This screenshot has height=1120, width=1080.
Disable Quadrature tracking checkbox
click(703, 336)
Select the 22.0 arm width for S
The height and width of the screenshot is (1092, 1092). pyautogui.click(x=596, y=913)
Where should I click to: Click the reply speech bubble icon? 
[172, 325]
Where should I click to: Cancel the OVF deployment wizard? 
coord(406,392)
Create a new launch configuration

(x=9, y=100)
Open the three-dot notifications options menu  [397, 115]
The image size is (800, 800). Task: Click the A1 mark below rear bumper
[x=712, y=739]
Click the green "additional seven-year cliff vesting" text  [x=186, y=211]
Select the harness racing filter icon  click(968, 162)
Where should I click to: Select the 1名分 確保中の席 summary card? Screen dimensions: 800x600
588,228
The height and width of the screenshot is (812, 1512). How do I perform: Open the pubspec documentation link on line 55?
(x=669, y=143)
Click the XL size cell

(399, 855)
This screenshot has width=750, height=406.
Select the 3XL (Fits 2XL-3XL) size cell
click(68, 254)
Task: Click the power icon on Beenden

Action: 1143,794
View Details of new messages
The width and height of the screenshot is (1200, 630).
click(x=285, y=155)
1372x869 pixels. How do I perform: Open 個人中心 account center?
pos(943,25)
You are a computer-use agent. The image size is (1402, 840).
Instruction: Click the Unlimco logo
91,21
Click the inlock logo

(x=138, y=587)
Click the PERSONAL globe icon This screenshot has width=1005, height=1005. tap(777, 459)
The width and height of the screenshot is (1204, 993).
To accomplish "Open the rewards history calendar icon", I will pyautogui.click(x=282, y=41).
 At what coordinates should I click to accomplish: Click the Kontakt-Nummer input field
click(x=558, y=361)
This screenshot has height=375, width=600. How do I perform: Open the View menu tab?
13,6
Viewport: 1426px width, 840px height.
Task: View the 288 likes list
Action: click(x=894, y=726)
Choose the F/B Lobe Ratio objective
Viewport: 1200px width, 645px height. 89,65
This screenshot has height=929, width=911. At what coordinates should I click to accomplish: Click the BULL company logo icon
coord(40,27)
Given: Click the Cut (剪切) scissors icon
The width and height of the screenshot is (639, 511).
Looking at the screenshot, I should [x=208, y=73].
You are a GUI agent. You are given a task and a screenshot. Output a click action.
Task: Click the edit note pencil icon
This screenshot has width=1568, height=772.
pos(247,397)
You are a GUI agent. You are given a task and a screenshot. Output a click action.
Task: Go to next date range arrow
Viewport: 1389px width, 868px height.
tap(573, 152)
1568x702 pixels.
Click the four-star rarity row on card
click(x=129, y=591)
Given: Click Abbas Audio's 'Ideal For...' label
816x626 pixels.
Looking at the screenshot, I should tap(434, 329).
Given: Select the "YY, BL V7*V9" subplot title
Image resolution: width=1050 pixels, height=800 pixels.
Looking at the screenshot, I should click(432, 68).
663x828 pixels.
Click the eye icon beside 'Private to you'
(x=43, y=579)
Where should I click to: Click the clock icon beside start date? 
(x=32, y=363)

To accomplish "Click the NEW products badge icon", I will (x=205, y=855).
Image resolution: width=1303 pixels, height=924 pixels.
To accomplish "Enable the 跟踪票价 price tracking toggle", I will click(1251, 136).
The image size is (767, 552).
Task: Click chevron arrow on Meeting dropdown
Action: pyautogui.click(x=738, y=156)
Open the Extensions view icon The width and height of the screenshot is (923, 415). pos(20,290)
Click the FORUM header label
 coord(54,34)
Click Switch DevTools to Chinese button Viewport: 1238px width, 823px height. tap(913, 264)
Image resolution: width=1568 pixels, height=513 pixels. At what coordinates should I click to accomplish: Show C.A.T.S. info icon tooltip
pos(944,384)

> _Task instructions_
Write the lines above, from the first one through the line holding "Select the harness" (both included), as a JSON list of strings with one string per line. Leave out blank lines.

> _Result of this exercise_
[
  "This screenshot has height=1120, width=1080.",
  "Disable Quadrature tracking checkbox",
  "click(703, 336)",
  "Select the 22.0 arm width for S",
  "The height and width of the screenshot is (1092, 1092). pyautogui.click(x=596, y=913)",
  "Where should I click to: Click the reply speech bubble icon? ",
  "[172, 325]",
  "Where should I click to: Cancel the OVF deployment wizard? ",
  "coord(406,392)",
  "Create a new launch configuration",
  "(x=9, y=100)",
  "Open the three-dot notifications options menu  [397, 115]",
  "The image size is (800, 800). Task: Click the A1 mark below rear bumper",
  "[x=712, y=739]",
  "Click the green \"additional seven-year cliff vesting\" text  [x=186, y=211]",
  "Select the harness racing filter icon  click(968, 162)"
]